仮説を含めた結論 高機能のサイコパスの治療的なアプローチは可能か。

 まずここでサイコパスの治療の目標としては、彼らの向社会性を少しでも高める関りと考えることが出来るであろう。それは彼らの共感力を高めるという類の治療目標とは異なる。

サイコパス自体がある種のheterogenous 異種性の、異成分からなる一種の症候群である以上、そこには反社会性の部分を含まないサイコパスも存在し得るであろう。
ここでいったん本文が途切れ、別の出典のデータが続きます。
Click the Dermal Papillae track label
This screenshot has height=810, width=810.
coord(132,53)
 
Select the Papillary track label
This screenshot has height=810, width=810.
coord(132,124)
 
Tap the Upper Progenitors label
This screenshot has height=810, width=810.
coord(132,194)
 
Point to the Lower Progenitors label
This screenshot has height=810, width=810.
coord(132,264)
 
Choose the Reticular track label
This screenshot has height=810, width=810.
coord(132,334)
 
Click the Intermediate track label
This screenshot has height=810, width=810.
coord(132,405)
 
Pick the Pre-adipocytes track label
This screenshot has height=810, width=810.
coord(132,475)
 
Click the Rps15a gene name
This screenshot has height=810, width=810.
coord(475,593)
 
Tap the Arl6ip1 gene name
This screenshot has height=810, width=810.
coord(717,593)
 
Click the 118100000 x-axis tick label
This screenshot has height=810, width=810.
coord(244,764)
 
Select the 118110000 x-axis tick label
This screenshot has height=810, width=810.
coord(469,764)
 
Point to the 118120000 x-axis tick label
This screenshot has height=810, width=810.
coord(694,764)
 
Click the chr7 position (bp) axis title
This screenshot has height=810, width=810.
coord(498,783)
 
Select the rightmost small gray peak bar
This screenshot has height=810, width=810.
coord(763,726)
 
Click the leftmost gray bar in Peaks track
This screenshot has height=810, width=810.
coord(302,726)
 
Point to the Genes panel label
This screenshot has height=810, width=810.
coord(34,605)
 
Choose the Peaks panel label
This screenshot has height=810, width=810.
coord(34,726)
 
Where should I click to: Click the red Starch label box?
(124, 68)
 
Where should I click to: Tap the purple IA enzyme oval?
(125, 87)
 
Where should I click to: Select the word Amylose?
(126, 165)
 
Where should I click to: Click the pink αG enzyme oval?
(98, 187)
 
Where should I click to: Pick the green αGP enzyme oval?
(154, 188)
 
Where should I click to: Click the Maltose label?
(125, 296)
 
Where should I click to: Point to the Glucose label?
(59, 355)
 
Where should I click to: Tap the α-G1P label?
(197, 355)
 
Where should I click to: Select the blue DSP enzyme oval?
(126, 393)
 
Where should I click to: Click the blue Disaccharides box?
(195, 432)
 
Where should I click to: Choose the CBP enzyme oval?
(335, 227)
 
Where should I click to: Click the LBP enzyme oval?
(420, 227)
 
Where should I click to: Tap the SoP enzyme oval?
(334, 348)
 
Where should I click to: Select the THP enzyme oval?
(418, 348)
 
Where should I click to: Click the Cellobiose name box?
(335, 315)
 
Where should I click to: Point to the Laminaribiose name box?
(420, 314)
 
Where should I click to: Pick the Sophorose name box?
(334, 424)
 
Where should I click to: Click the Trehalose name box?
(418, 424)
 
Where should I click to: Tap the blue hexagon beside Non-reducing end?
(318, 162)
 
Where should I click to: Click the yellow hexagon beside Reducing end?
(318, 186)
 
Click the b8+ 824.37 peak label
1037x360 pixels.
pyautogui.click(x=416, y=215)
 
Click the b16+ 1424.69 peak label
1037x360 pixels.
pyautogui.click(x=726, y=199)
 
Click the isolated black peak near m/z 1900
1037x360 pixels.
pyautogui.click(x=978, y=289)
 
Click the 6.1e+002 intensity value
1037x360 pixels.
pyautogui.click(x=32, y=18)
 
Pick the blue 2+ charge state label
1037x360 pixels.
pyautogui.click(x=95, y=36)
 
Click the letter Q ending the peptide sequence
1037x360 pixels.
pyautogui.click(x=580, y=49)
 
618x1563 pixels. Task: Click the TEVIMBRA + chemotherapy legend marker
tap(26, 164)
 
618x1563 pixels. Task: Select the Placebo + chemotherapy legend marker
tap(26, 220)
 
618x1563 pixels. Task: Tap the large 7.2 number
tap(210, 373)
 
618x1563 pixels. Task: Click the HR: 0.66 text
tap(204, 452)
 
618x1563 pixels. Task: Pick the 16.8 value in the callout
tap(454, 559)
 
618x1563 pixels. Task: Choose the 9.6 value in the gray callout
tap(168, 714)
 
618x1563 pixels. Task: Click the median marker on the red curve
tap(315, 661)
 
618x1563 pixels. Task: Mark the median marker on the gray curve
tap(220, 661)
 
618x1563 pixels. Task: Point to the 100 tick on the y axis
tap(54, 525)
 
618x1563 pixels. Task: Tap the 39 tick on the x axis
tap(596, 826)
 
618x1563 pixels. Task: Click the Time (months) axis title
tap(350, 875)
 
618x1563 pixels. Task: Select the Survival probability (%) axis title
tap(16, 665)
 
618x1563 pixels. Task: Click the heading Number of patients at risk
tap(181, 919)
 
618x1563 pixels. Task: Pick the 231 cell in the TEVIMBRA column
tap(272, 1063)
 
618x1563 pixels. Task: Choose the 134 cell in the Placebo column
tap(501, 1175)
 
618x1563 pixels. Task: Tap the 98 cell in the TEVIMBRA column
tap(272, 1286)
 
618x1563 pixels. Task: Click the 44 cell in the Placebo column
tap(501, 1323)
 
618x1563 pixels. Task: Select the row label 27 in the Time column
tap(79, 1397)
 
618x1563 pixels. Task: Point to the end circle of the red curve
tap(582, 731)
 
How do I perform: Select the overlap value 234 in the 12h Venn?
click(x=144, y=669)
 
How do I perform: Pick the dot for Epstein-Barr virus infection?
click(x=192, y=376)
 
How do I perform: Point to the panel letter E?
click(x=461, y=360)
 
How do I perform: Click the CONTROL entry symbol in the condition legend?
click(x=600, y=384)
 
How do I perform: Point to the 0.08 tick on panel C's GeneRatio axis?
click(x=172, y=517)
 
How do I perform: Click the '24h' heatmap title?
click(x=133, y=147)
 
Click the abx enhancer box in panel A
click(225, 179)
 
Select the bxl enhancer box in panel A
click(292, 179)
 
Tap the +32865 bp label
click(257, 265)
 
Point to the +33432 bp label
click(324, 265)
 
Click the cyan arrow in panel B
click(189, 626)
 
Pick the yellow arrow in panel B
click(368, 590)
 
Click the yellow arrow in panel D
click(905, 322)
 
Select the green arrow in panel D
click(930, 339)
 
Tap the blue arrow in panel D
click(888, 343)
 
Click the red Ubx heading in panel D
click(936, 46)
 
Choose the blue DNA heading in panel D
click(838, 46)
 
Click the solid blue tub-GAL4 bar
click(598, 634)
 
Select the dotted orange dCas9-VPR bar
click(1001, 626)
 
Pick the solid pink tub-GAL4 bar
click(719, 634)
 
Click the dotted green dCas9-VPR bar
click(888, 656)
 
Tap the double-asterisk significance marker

これはある意味では異なるネットワークからなり、それぞれのネットワークの性質から第4成分を含まないものも出て来て、その上に高知能性を有する場合にHFPとなるであろう。だからHFPはサイコパスの中の一定の割合を占めるであろう。そしてそこで高知能と幸運に恵まれた彼らが社会で成功する可能性はより高くなる。

ただしニューマンの研究が示すとおり、ここにはスイッチング効果もありうる。那須川天心が、昨日の「チコちゃん」で「自分はビビりだ」と言っていた。

サイコパスにとっての快感の一部としては自己愛的な満足が必ず含まれるだろう。そして彼らの向社会性は彼らの自己愛的な満足と結びつけることで可能ではないか。

彼らのサイコパス性についての理解を得たうえで、彼らにとって一番の喜びは、サイコパス性を持つ人にとって最も難しいことを達成することである。それは人を助けるための行動を行うことで、彼らは自分たちのサイコパス性を少なくとも行動面で克服できるという力を示すことである。